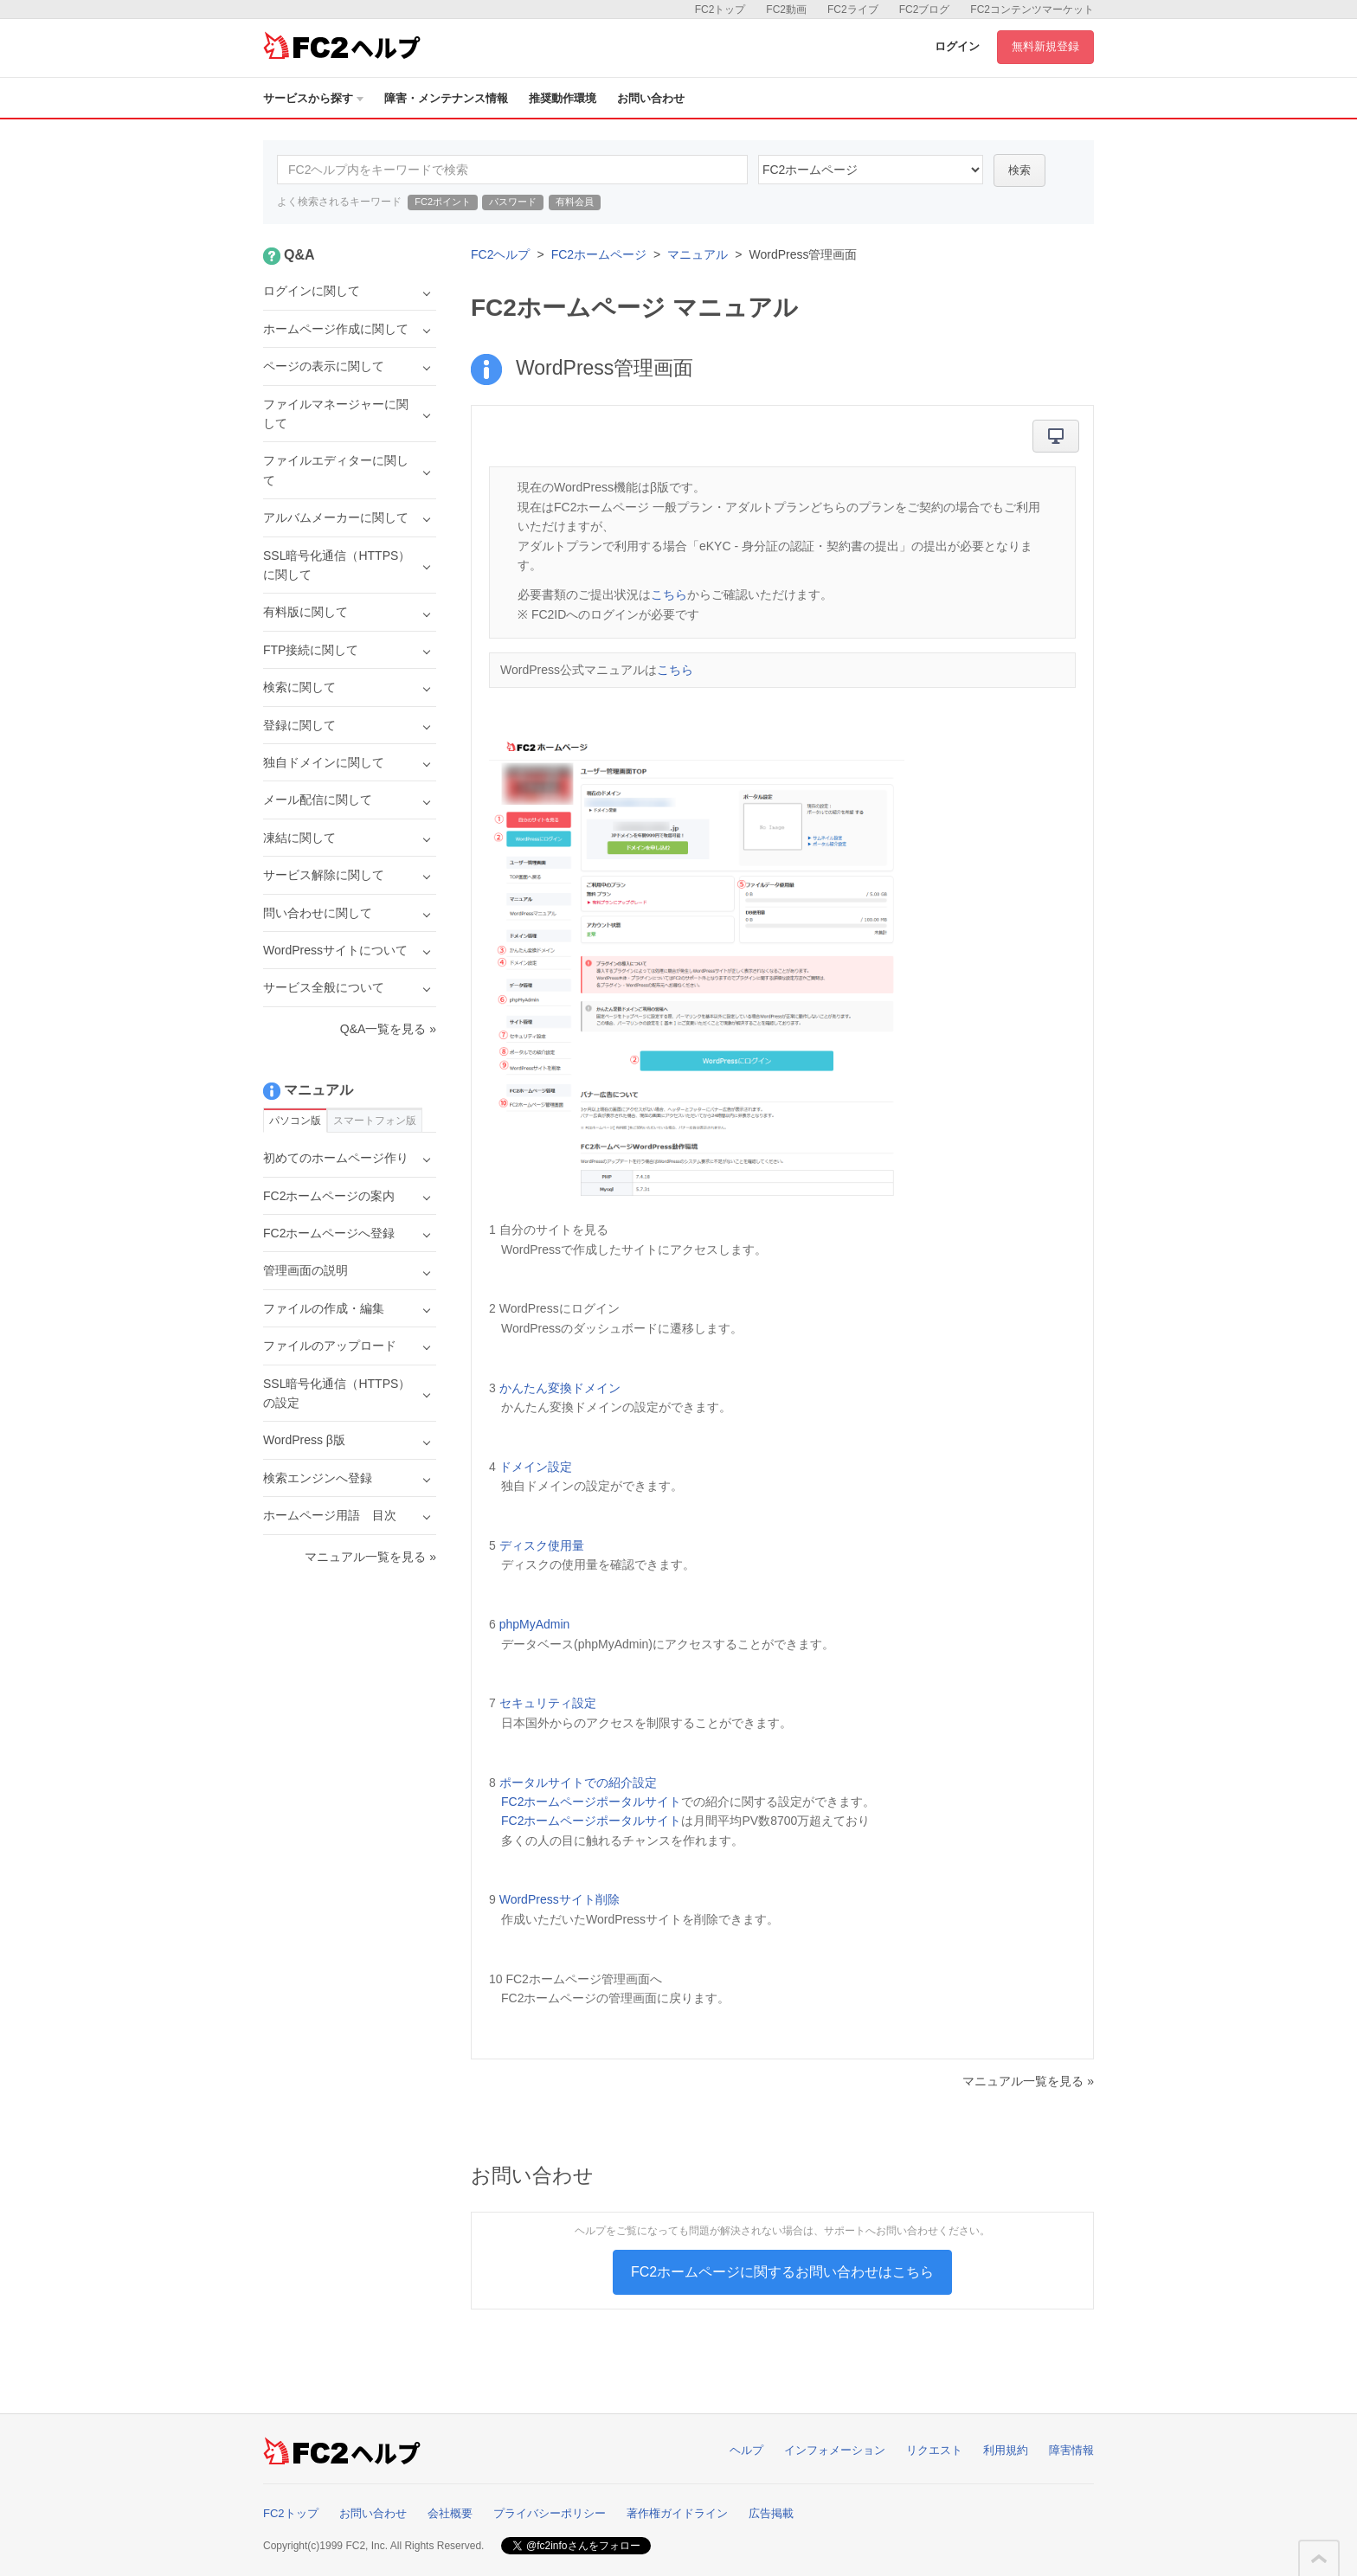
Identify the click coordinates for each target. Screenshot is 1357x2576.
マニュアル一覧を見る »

* * *

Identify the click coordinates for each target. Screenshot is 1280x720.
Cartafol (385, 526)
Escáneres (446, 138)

> **WHAT YOU WILL DO**:
Copy out everything from the line containing "Screenshot is 1280x720." down to the line containing "Escáneres (446, 138)", both of those lines included.

> **RESULT OF THE EXERCISE**:
Identify the click coordinates for each target. Screenshot is 1280x720.
Cartafol (385, 526)
Escáneres (446, 138)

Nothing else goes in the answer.